Excerpted passage:
──────
2015 is the 50th anniversary of the American deployment of ground troops to Vietnam -- oh, sure, there were "advisors" well before that, but March 8, 1965 was when we first sent in 3,500 Marines. And to mark the anniversary, the Pentagon has set up a really cool website, at the cost of a mere $15 million, which aims to honor veterans and commemorate their service. The site also prominently features an educational section whose goal is to
provide the American public with historically accurate materials and interactive experiences that will help Americans better understand and appreciate the service of our Vietnam War veterans and the history of U.S. involvement in the Vietnam War.
Oh, and as Sally Kohn at the Daily Beast notes, it also seems designed to "commemorate the Vietnam War by whitewashing it."
This is not a website that's intended to provide too many conflicting views about America's involvement in Vietnam. As Kohn says, it "largely describes a war of valor and honor that would be unrecognizable to many of the Americans who fought in and against it." Not that you'd expect the Pentagon to produce anything that would be mistaken for a website produced by the Yippies, but it's all shaded and nuanced to avoid many suggestions that the American effort in Vietnam was especially controversial. Some 500 historians, veterans, and activists have signed a petition against the historical distortions in the Pentagon's version of the war, including Daniel Ellsberg, who leaked the Pentagon Papers. Hey, at least the Pentagon Papers get a mention in the site's "Interactive Timeline" -- they're right there on June 13, 1971, with this exhaustive note:
PENTAGON PAPERS PUBLISHED
The New York Times publishes the Pentagon Papers, a leaked collection of government memos written by government officials that tell the history of U.S. policy in Vietnam, even while it’s still being formed.
──────
Given records:

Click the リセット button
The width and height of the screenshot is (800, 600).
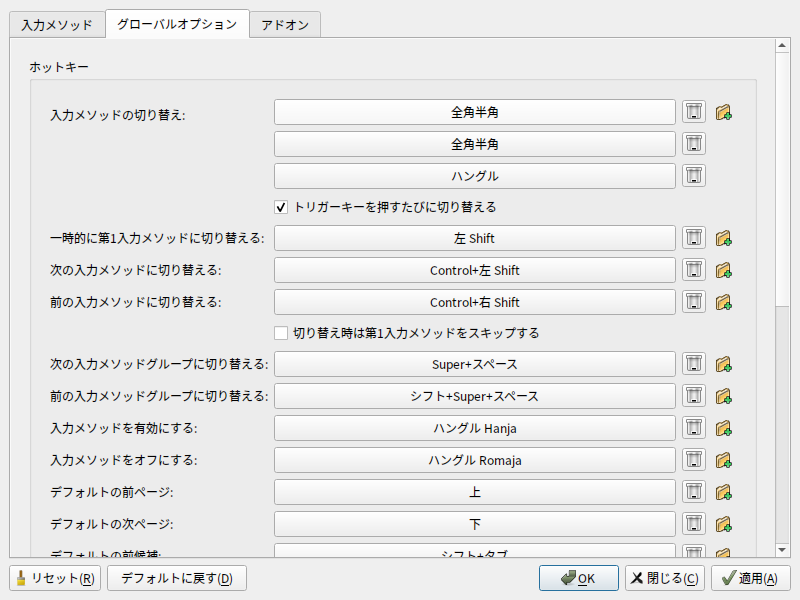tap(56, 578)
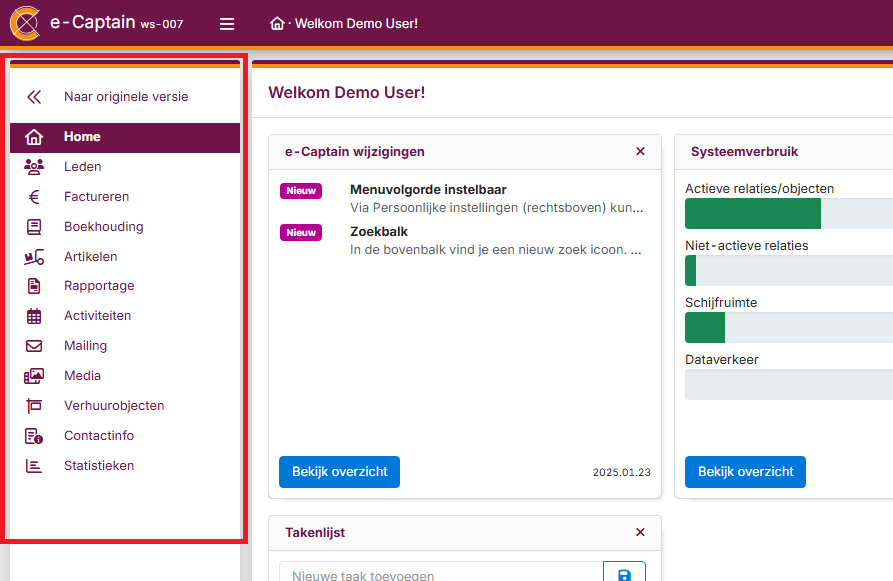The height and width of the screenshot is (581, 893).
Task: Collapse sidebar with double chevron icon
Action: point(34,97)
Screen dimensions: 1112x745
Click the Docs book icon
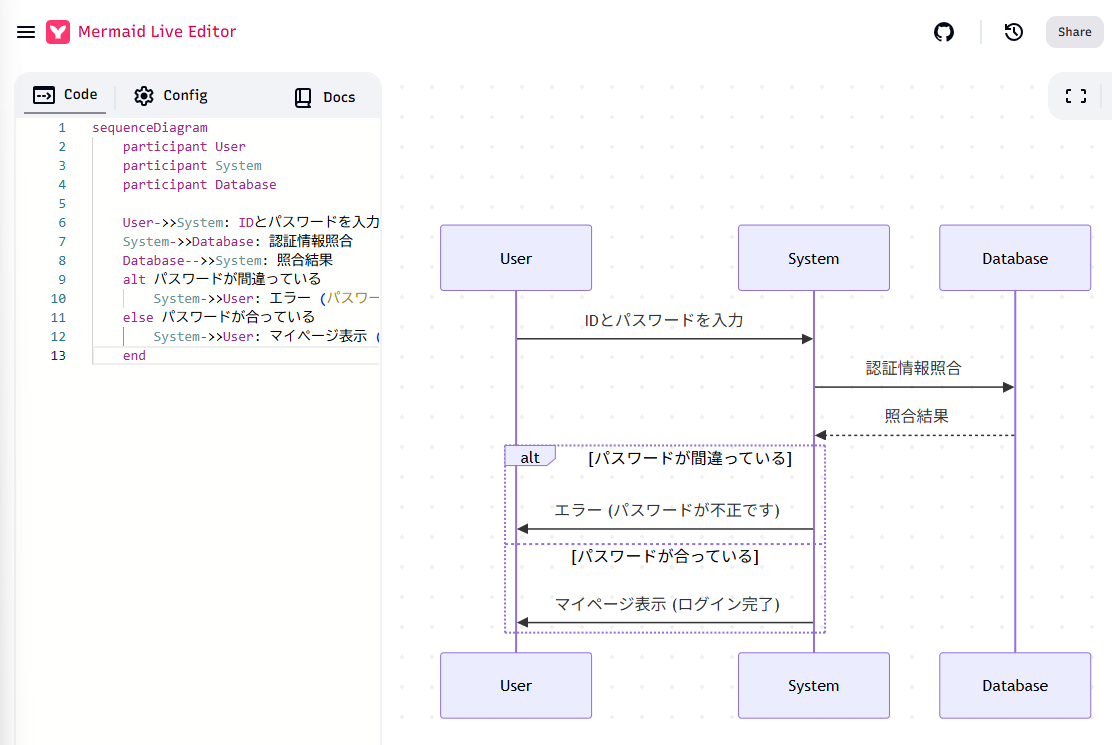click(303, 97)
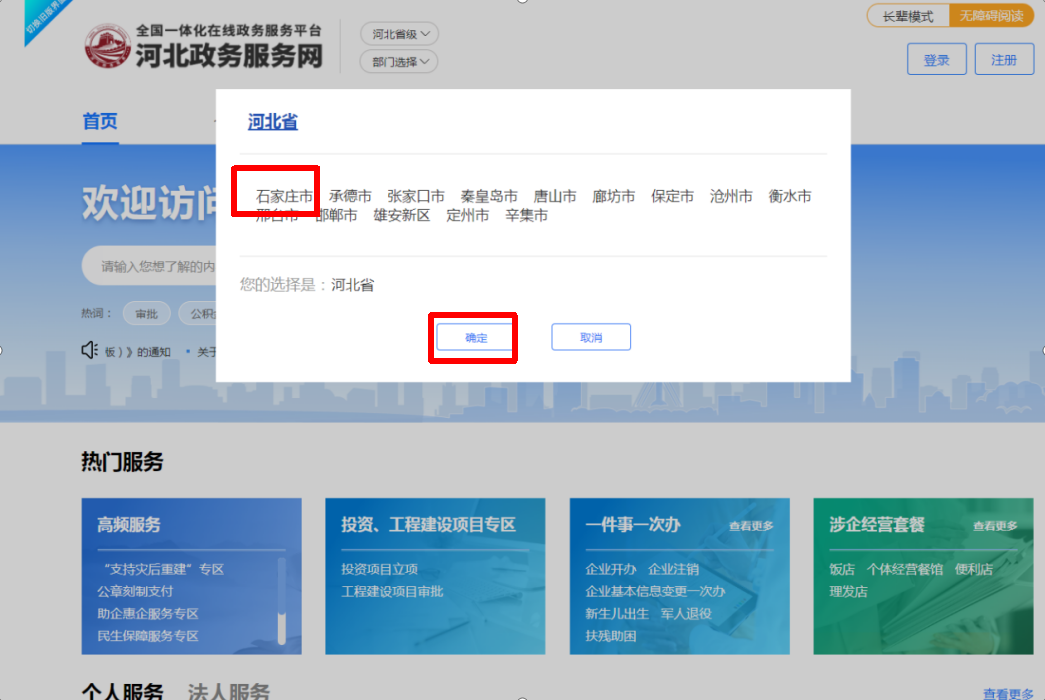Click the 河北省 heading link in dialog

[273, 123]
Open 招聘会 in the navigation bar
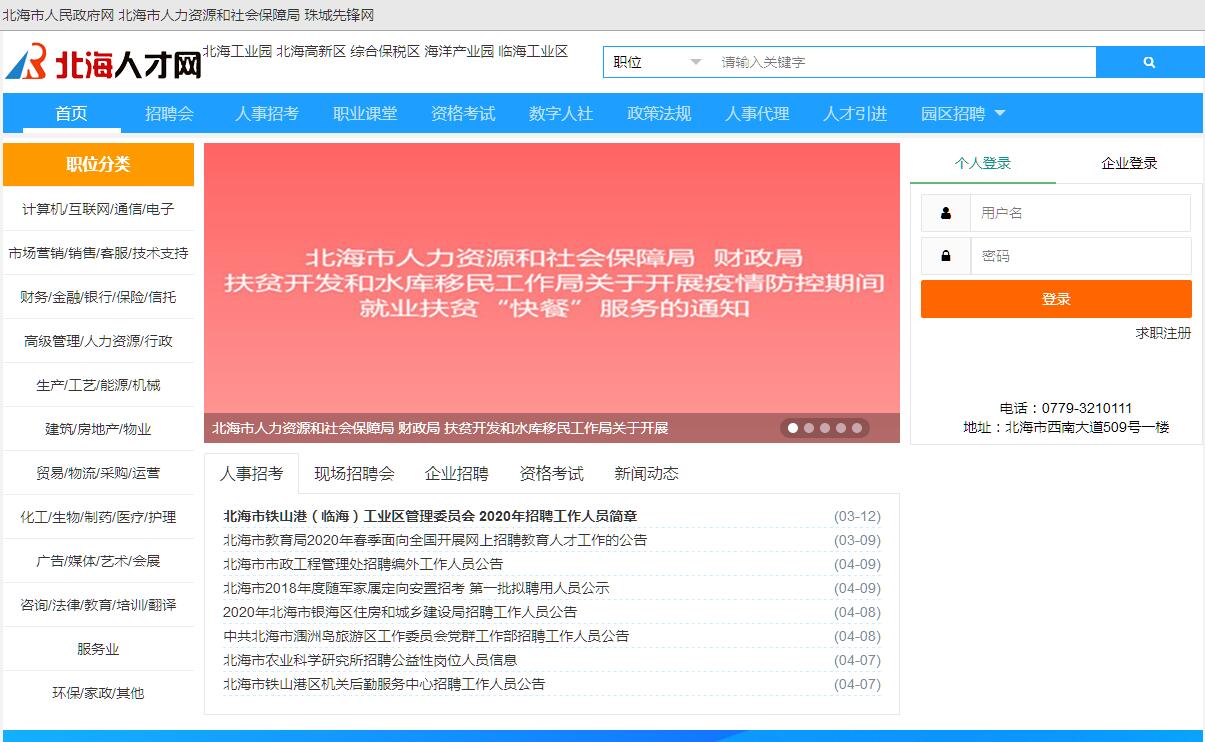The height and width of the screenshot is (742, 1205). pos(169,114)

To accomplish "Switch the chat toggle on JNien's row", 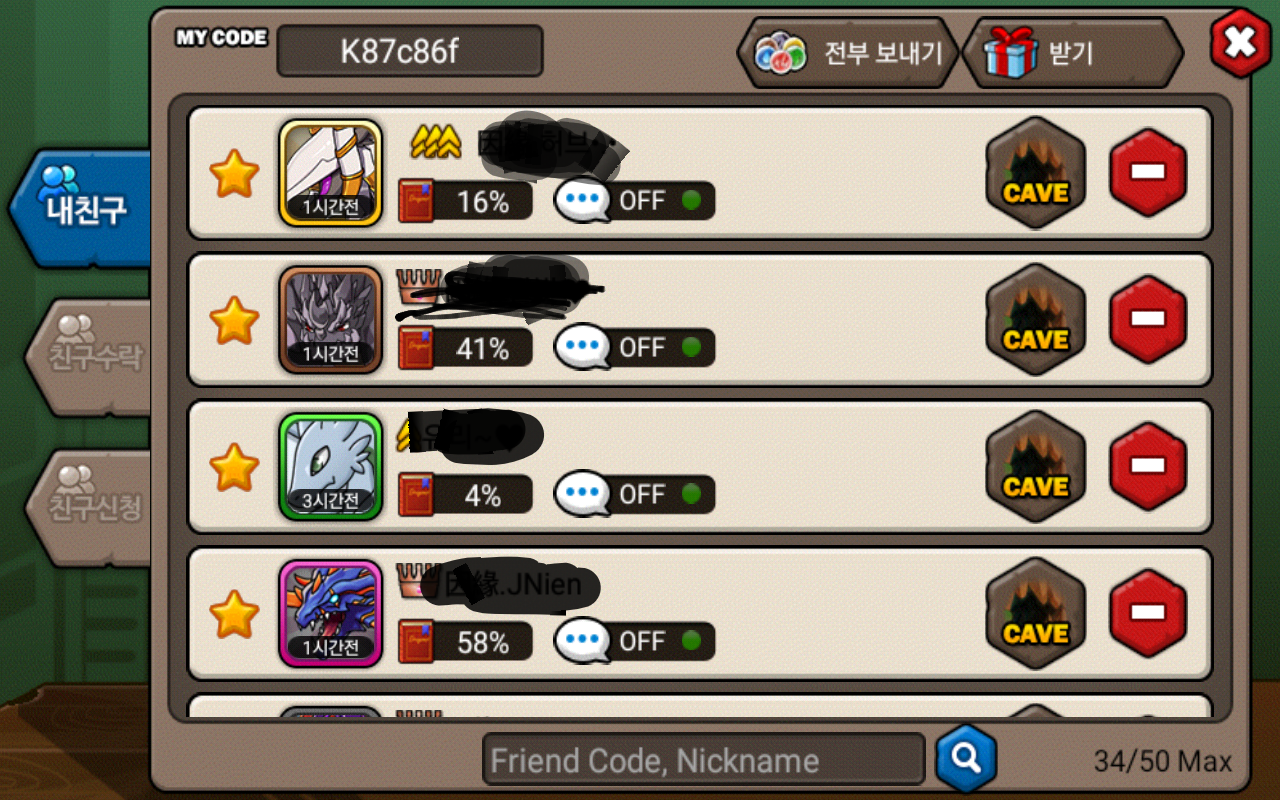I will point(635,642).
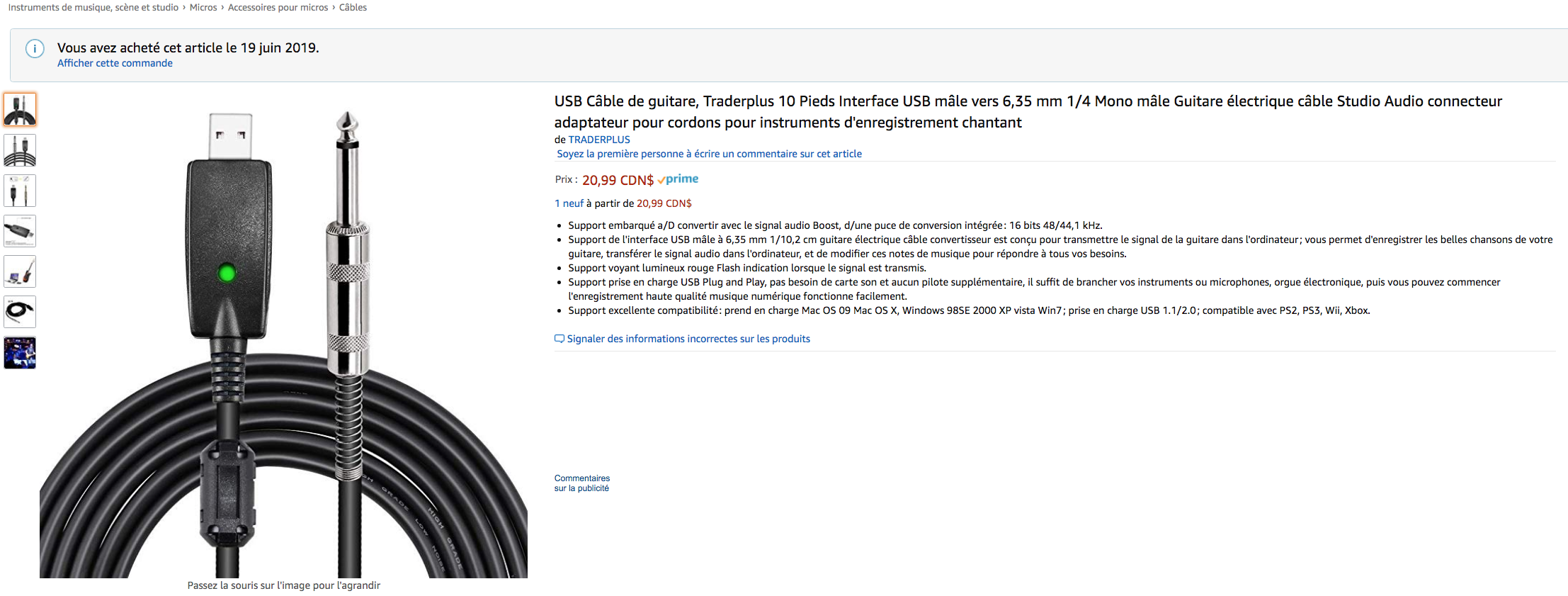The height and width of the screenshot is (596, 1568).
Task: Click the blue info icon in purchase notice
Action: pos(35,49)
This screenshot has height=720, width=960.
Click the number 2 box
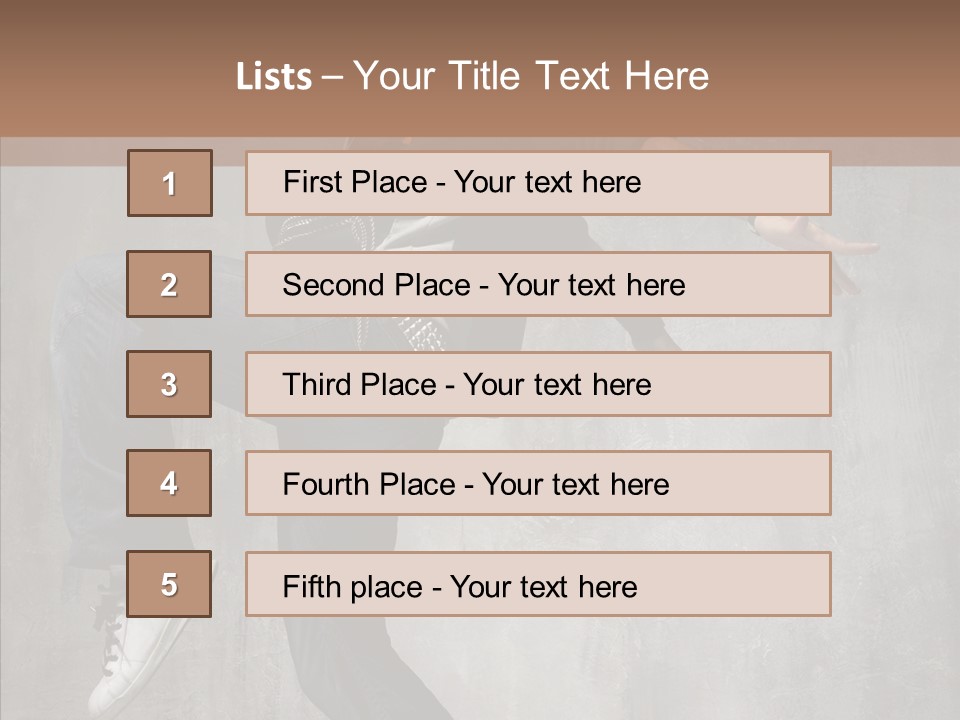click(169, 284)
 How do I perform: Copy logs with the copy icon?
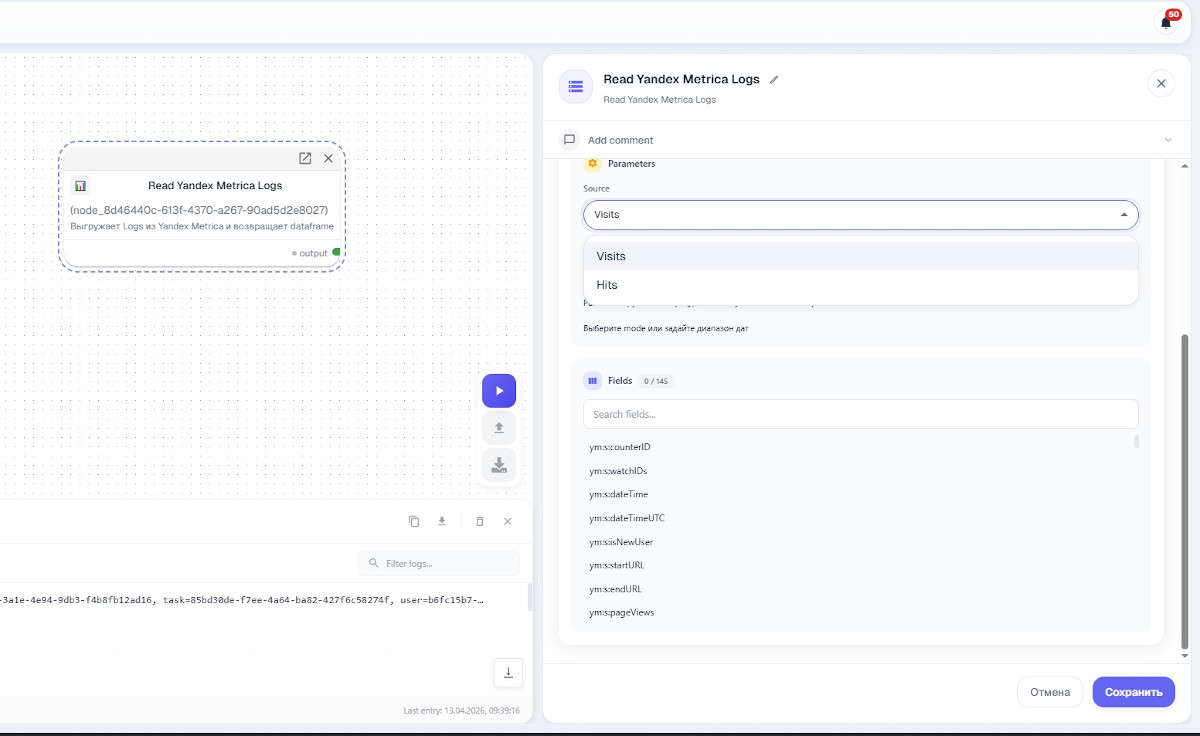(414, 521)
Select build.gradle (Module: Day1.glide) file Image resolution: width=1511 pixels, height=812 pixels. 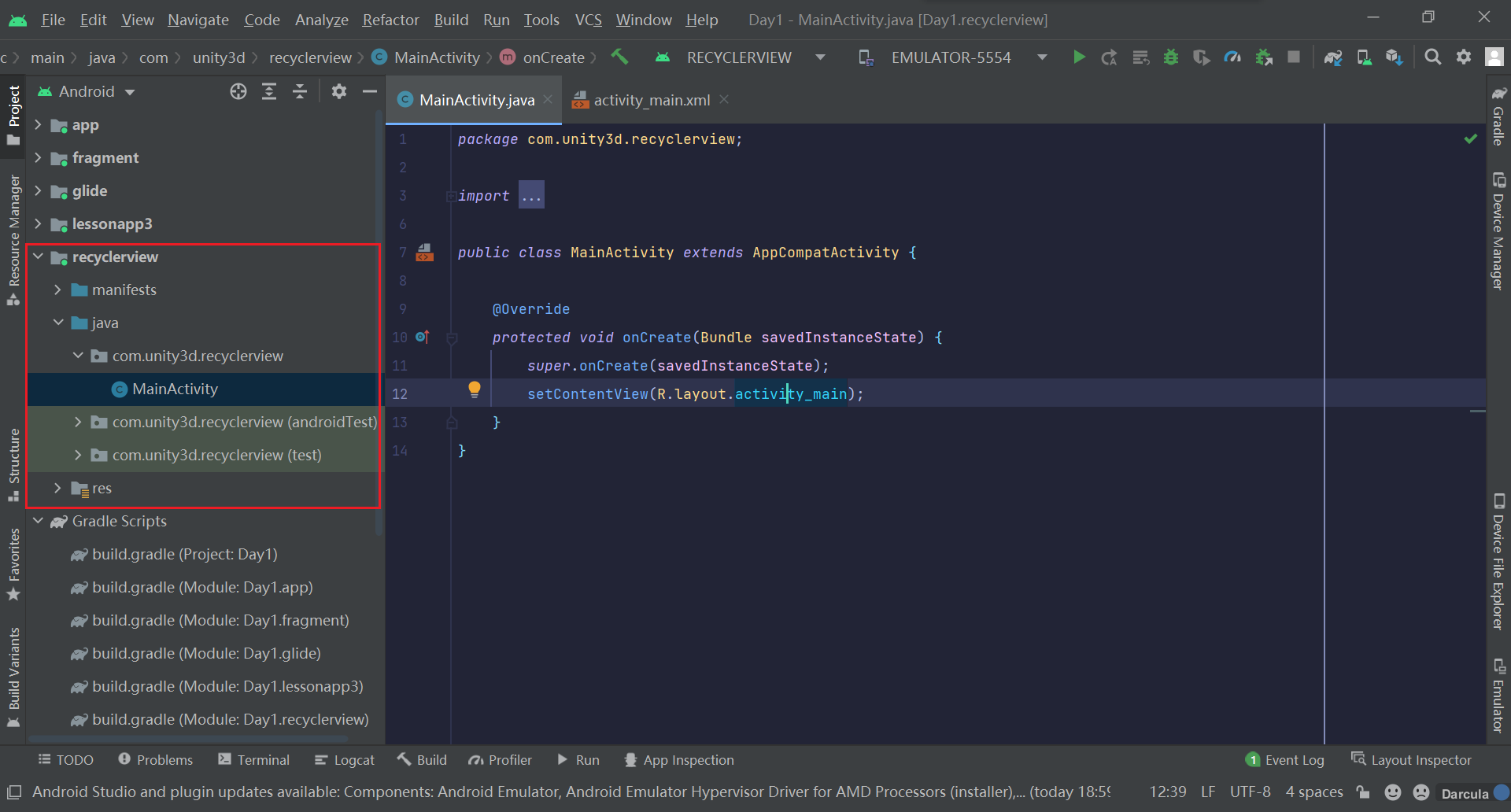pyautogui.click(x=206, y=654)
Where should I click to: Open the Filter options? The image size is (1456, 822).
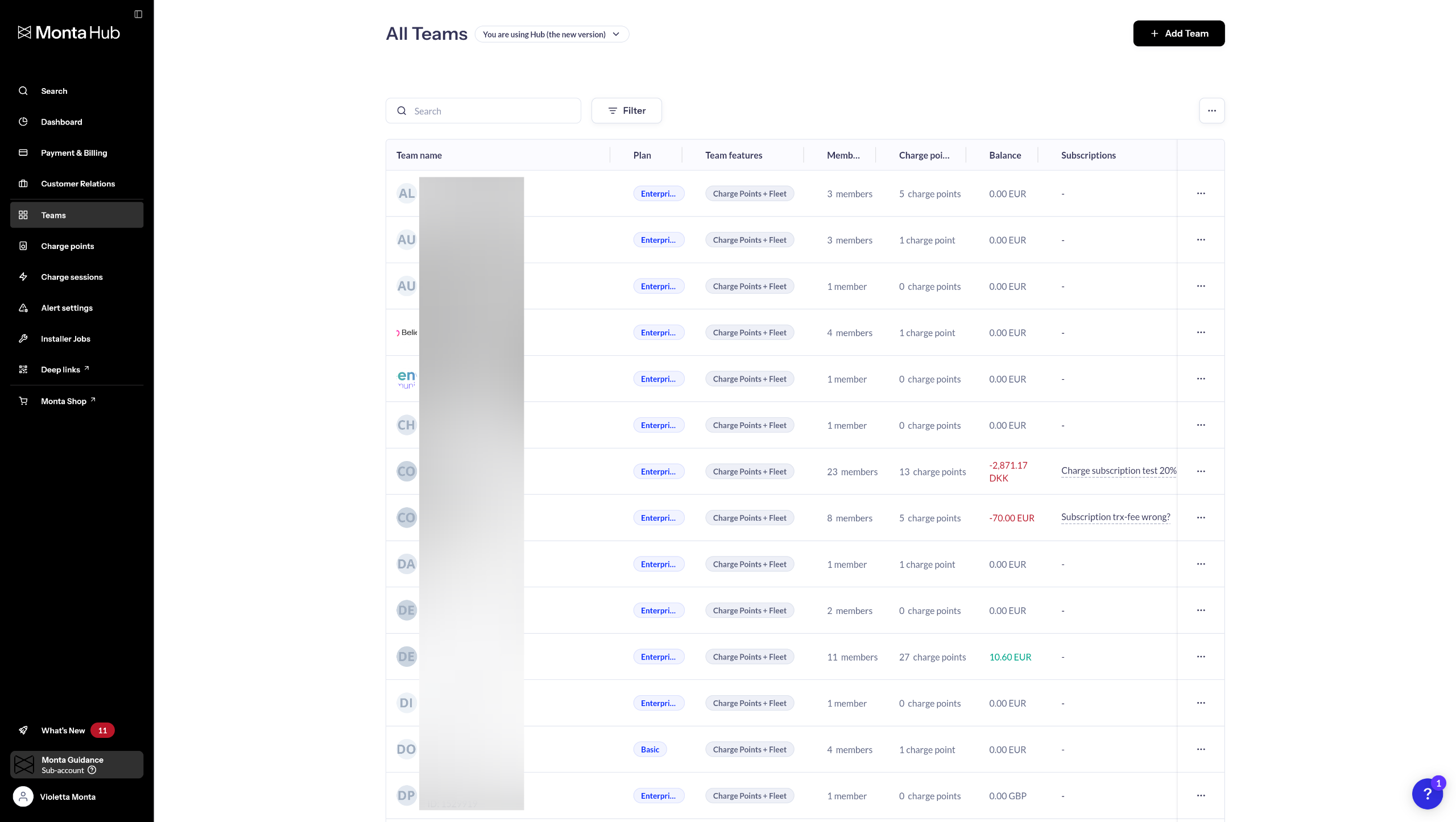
──────
Goals:
A – Summarize the article on the Pentagon's Vietnam War website in two sentences.
B – According to the article on the Pentagon's Vietnam War website, what kinds of people signed the petition against the site's historical distortions? List every kind named.
C – Resume the article on the Pentagon's Vietnam War website after its final sentence.
The lines above are separate material, unrelated to the article on the Pentagon's Vietnam War website.

Responses for each task:
A – To mark the 50th anniversary of the 1965 deployment of American ground troops to Vietnam, the Pentagon created a $15 million website intended to honor veterans and to educate the public about the war. Critics, including Sally Kohn of the Daily Beast and some 500 historians, veterans, and activists who signed a petition, contend that the site whitewashes the war and distorts its history.

B –
- Historians
- Veterans
- Activists

C –
It's pretty exciting the way the website just makes history come alive like that! No mention of the Nixon administration's attempt to block the publication of the Pentagon Papers, or of the Supreme Court decision allowing their publication, or of what they revealed about the lies Americans had been told about the war. But they got the date right, so that's something.
On a similar note, the site's discussion of the Gulf of Tonkin incident rather blandly explains that on August 2 1964, three North Vietnamese patrol boats "engage the [USS] Maddox by launching torpedoes, each of which miss their mark," without noting that, in reality, the American destroyer had fired shots at the North Vietnamese craft first. The site notes, without any particular emphasis, that while the Maddox the USS Turner Joy reported a second attack on the night of August 4, "later analyses of those reports make it clear that North Vietnamese naval forces did not attack the Maddox or the Turner Joy that night." No mention, of course of the fact that the Johnson administration knew at the time that there was no second attack, or that the supposed two days of attacks were its justification to Congress for requesting that good old Gulf of Tonkin Resolution. You can, however, click on a photo of the actual Gulf of Tonkin Resolution, which then enlarges from the size of a postage stamp to the size of a much larger postage stamp.
And so on. The massacre at My Lai gets a whopping three sentences; the text notes that Lt. William Calley was "convicted of war crimes and sentenced to life in prison," but not, of course, that Richard Nixon pardoned him in 1974. Sadly, there's no mention at all of the true hero of the event, helicopter pilot Hugh Thompson Jr., who put himself and his crew between Vietnamese civilians and Calley's men to stop the murders. If there's anybody whose name should be remembered from that war, it's Hugh Thompson.
The timeline is quite meticulous, however, about providing the date of action for every recipient of the Congressional Medal of Honor. There were a lot of them, and each entry has a brief biographical sketch and recitation of the actions for which the medals were awarded. It's a nice touch for families, and these entries provide the most detailed history of any of the engagements in the timeline.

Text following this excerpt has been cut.